--- start Document extract ---

He’s like, “Yeah, yeah, there’s a program. It’s called a Remat and you have to fit within these five different boxes and as long as you do a certain size, whatever they need to again.” And I’m the only one in … Well, Bob’s doing it on two facilities. Bob and I are the only ones in the state of California doing this program selling power to PG&E. So there’s these weird nuances and niches within solar that a lot of even the solar companies don’t know. But I would say unless you’re in a state where your power … California our power is 40 cents a kilowatt hour. It’s ridiculous. I built one, I own an RV storage in Florida, which we could talk about too, Ocala, Florida, and power there is six cents a kilowatt hour. So it doesn’t make sense. That’s kind of your cost to build, so why would I?

(14:10):

But yeah, back to what we were talking about before in terms of location though, what’s interesting, I wrote an article about this a couple years ago. I thought because there’s not so much covered premium RV boats in the market, I thought it was like if you build it, they will come.

--- end Document extract ---
--- start Material supplied ---

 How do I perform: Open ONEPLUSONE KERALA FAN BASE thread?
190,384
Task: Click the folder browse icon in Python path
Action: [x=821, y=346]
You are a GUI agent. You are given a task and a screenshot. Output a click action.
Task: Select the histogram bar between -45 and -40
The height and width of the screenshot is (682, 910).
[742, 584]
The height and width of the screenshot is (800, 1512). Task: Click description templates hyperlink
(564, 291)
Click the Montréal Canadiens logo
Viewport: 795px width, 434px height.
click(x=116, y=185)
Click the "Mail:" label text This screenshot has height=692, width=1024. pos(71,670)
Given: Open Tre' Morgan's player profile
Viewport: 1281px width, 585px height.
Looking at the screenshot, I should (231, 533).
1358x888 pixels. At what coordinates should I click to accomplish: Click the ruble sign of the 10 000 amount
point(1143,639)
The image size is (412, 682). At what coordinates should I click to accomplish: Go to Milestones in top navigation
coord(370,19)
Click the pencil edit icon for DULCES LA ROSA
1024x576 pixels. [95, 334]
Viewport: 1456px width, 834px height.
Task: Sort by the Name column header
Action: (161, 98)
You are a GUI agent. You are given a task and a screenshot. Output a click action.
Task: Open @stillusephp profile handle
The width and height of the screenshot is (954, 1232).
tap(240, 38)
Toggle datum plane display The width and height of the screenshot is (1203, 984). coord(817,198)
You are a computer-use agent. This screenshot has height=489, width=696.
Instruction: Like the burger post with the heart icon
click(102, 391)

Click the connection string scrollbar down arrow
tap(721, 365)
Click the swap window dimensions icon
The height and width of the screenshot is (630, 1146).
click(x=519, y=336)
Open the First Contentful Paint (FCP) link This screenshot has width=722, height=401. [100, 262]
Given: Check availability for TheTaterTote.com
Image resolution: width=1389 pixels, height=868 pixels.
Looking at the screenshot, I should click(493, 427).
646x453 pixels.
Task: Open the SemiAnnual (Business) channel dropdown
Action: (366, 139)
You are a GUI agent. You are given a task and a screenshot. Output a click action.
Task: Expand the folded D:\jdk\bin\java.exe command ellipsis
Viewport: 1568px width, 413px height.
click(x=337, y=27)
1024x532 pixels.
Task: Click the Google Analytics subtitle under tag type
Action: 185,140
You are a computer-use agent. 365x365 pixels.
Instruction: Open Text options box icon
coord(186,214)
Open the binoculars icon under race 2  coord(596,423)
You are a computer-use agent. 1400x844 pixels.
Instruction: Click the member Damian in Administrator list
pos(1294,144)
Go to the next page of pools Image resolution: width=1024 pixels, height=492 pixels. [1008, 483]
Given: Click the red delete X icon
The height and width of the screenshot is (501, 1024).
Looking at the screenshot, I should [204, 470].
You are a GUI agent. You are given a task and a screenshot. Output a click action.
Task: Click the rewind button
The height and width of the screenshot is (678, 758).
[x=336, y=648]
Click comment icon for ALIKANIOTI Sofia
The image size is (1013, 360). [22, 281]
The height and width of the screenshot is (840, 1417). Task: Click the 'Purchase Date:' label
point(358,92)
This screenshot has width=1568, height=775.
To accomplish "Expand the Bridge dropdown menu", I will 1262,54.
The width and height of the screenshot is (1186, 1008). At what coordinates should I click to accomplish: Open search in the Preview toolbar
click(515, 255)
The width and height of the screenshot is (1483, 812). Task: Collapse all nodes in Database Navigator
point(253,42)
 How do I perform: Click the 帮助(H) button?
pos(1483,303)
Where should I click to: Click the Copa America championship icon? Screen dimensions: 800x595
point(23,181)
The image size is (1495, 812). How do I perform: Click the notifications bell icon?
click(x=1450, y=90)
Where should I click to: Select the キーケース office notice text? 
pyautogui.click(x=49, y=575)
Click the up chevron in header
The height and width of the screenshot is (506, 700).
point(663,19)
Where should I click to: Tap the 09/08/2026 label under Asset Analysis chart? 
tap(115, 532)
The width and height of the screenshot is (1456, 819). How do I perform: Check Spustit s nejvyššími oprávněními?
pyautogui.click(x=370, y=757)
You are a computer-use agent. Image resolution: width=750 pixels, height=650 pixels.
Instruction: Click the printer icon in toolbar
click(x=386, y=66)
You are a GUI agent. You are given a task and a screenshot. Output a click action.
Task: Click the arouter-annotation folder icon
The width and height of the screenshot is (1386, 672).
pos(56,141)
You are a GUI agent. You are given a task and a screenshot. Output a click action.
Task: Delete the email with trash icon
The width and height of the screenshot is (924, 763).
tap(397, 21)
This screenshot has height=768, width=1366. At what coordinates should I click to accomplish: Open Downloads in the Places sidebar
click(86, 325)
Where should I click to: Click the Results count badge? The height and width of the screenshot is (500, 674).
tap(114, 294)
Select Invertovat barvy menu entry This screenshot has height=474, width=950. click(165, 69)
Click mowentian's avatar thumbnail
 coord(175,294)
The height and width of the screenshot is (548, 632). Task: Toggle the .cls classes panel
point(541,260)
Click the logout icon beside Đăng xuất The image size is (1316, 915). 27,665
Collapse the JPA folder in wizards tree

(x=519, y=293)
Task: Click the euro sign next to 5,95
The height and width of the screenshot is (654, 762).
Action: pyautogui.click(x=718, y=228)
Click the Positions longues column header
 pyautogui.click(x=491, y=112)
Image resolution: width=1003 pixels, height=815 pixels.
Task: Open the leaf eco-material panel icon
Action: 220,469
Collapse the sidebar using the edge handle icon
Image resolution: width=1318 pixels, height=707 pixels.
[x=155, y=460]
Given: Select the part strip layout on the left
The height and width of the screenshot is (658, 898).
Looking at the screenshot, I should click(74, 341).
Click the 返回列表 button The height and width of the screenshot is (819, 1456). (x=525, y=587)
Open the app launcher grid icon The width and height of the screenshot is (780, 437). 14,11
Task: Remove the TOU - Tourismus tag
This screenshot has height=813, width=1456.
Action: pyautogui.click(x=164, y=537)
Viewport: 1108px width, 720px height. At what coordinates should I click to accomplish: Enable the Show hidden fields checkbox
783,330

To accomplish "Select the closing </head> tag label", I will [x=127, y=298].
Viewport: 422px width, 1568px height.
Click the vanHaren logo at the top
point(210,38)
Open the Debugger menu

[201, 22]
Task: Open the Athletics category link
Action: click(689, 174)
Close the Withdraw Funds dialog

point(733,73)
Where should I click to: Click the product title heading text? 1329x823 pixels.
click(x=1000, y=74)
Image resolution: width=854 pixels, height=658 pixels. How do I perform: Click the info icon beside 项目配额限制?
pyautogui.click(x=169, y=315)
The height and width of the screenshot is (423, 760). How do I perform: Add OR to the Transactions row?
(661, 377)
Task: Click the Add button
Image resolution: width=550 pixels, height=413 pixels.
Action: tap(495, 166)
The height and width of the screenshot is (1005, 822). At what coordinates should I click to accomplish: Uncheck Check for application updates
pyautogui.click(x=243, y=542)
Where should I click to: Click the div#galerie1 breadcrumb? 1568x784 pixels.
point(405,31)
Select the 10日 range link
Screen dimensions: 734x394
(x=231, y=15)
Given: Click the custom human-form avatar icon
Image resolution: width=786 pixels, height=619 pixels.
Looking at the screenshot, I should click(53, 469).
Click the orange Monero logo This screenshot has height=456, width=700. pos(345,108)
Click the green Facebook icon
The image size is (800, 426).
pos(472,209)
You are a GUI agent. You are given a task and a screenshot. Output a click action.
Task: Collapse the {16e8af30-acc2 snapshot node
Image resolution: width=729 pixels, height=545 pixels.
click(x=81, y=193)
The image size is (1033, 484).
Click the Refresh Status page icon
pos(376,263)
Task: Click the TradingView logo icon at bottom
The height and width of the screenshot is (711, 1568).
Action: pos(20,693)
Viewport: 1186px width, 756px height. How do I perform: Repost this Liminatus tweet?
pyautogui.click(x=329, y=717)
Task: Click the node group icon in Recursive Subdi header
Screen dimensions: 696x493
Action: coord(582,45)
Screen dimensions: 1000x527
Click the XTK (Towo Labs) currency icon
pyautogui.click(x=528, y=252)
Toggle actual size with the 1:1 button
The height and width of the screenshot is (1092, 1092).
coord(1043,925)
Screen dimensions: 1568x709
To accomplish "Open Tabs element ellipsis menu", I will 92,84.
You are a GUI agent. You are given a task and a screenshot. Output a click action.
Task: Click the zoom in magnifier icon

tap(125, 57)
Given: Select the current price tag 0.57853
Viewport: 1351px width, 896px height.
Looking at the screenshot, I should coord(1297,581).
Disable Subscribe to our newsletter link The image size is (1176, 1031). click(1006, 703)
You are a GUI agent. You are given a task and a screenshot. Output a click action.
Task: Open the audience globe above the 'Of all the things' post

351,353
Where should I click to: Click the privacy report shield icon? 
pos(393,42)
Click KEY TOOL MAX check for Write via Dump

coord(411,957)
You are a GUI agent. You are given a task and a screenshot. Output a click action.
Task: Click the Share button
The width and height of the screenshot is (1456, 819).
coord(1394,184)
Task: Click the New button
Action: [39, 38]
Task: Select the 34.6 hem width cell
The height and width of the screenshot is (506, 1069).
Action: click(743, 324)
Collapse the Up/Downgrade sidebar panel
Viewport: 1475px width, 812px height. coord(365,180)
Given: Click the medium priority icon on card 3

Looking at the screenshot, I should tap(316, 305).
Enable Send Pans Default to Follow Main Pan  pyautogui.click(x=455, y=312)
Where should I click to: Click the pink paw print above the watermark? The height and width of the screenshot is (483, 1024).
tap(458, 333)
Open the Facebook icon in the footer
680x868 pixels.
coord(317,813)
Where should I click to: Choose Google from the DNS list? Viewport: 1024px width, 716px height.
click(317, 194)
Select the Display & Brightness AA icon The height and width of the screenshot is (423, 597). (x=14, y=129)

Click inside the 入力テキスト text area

--- end Material supplied ---

[Objective A] Copy the part of the transcript excerpt that runs from "But yeah, back" up to and including "they will come.".
[Objective B] Summarize the transcript excerpt in two sentences.

[Answer A]
But yeah, back to what we were talking about before in terms of location though, what’s interesting, I wrote an article about this a couple years ago. I thought because there’s not so much covered premium RV boats in the market, I thought it was like if you build it, they will come.

[Answer B] The speaker says that they and Bob are the only ones in California doing a program called a Remat that sells power to PG&E, and that solar has niches many solar companies don't know about. Because power costs 40 cents a kilowatt hour in California but six cents in Ocala, Florida, where the speaker owns an RV storage, the speaker says solar there doesn't make sense, then returns to the subject of location and an article they wrote about it a couple of years ago.